Skip to content

Data Splitting

Different data splitting techniques are offered to test how the distribution of certain characteristics across the training and test sets impacts the recommendation outcome. The following list presents an overview of the available options that we have implemented in a separate Splitting Script

INFO

This tutorial outlines part of the workflow for the Informfully Recommenders repository. The Recommenders Pipeline provides an overview of all components. And you can look at the Tutorial Notebook for hands-on examples of everything outlined here.

Attribute-based Sorting

This method can be used to see if having more complex articles or articles with higher sentiment scores in the training set would lead the algorithm to recommend more complex or emotionally charged articles to users who prefer simpler content (thereby increasing the diversity of news that these users engage with). For complexity and sentiment score, this method splits the dataset and only selects high-scoring items for the training set. (This option matches news IDs from user interactions with their corresponding sentiment scores, sorts these scores from highest to lowest, and then allocates a certain percentage of the articles with the highest sentiment scores to the test set; the remaining articles with higher scores are used for the training set.)

Diversity-based Subset Construction

This method can be used to investigate whether selecting more diverse data for training and testing can lead to more accurate and/or diverse recommendation results. This can be used, e.g., to increase diversity levels specifically for users who already have a history of consuming more diverse news than the average. The goal of this splitting approach is to determine whether training the algorithm on specific user segments increases or decreases diversity across the final recommendation results.
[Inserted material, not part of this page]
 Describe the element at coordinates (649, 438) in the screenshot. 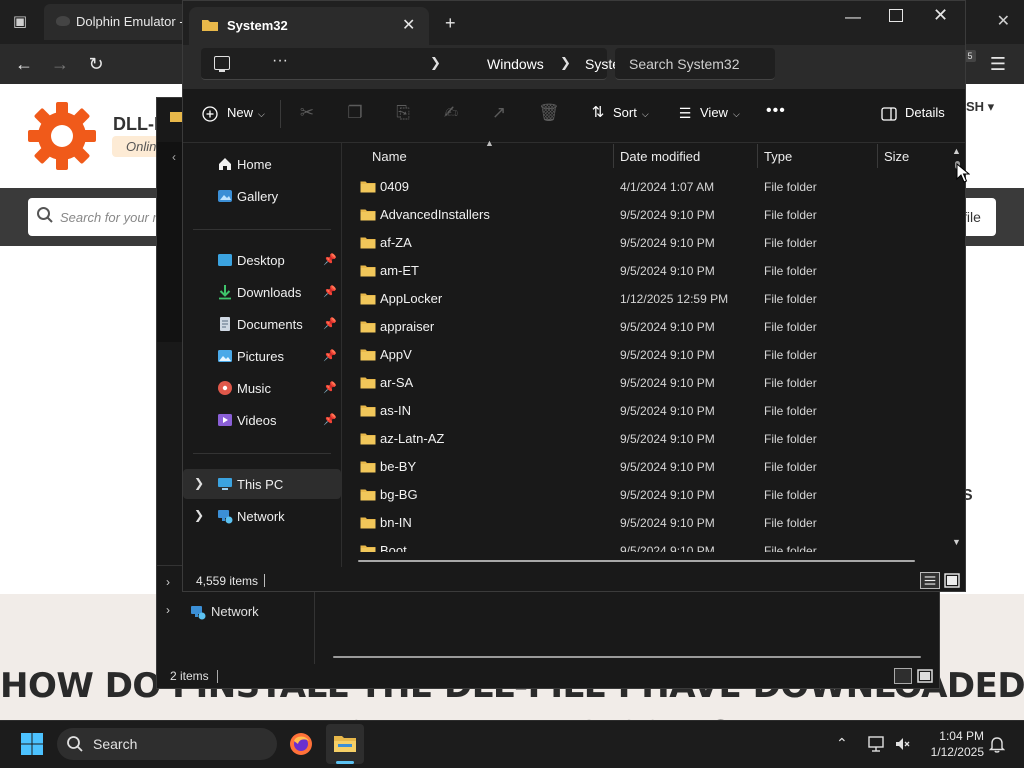

I see `table-row: az-Latn-AZ 9/5/2024 9:10 PM File folder` at that location.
Attribute-based Stratified Splitting

Splitting by attributes allows for (re-)balancing the test and training sets according to custom ratios. It is offered for user rating, news category, text complexity, and article sentiment.
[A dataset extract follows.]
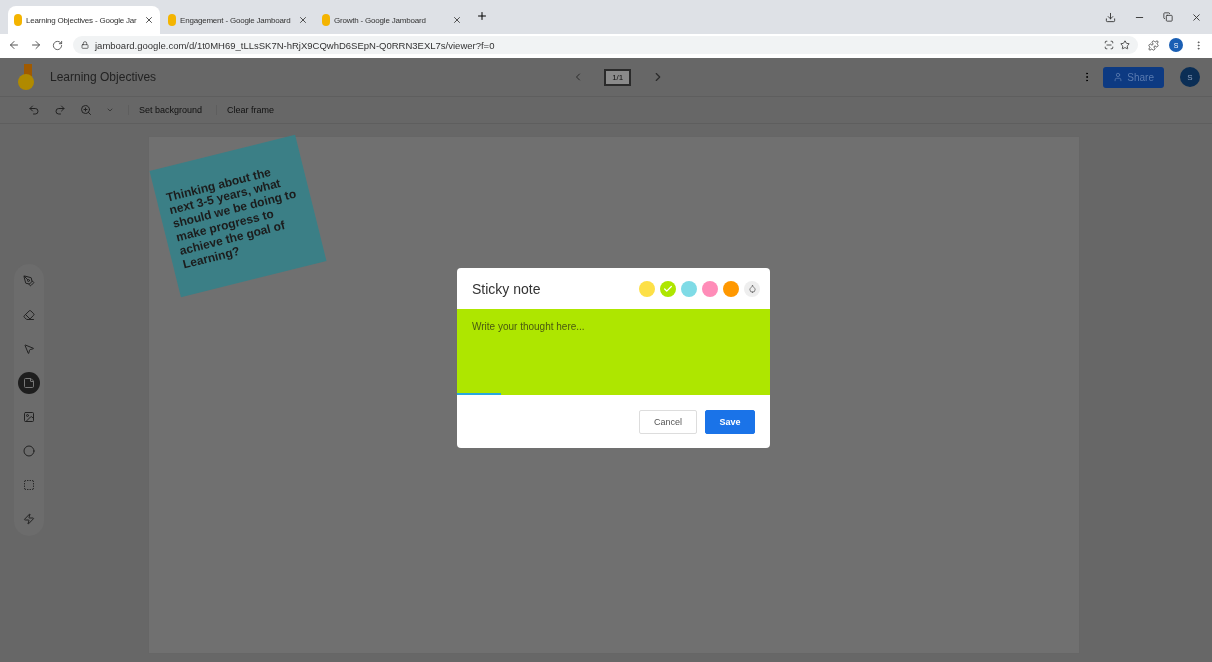 This screenshot has width=1212, height=662. I want to click on extensions-icon, so click(1154, 45).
Diversity-based Stratified Splitting

This method can be used to determine whether introducing diversity metrics into the dataset splitting process will increase the diversity of news that users engage with. The aim is to explore whether these diversity metrics can effectively broaden the range of content presented to users, enhancing their engagement by introducing them to varied types of news.
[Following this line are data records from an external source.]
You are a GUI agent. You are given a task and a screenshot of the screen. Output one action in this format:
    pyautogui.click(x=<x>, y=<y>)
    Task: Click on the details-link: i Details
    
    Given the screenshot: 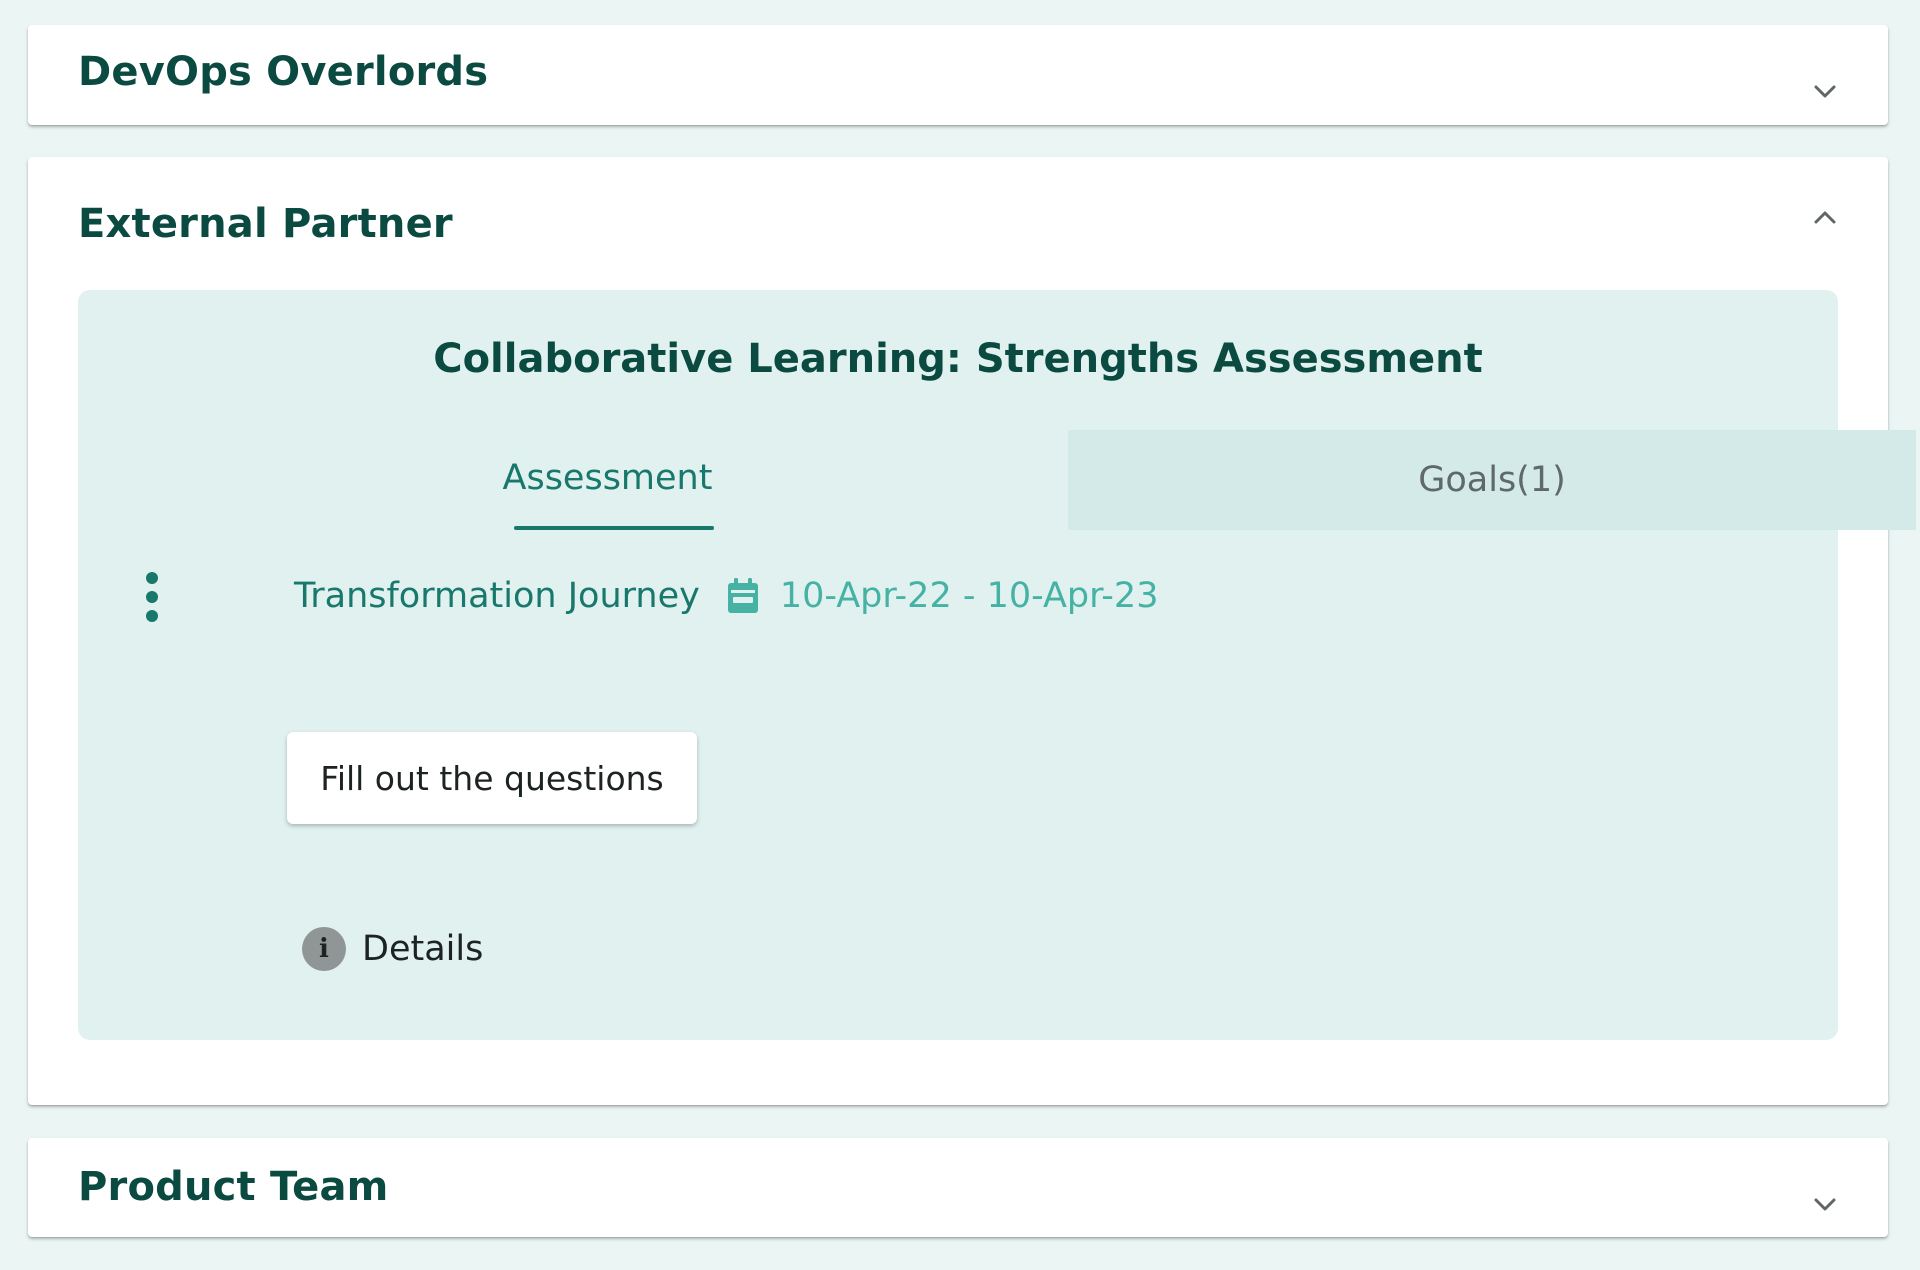 What is the action you would take?
    pyautogui.click(x=392, y=949)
Clustering-based Stratified Splitting

By categorizing the data into clusters based on their similarities and principal components, we can create subsets that are representative of different segments within the data. We then perform a stratified sampling within each cluster, ensuring that the training and test sets reflect the distribution of the clustered data. This approach enables us to analyze the effects of clustering-based segmentation on model performance, allowing us to understand how well the model generalizes across different user segments or content groups identified by the clustering algorithms.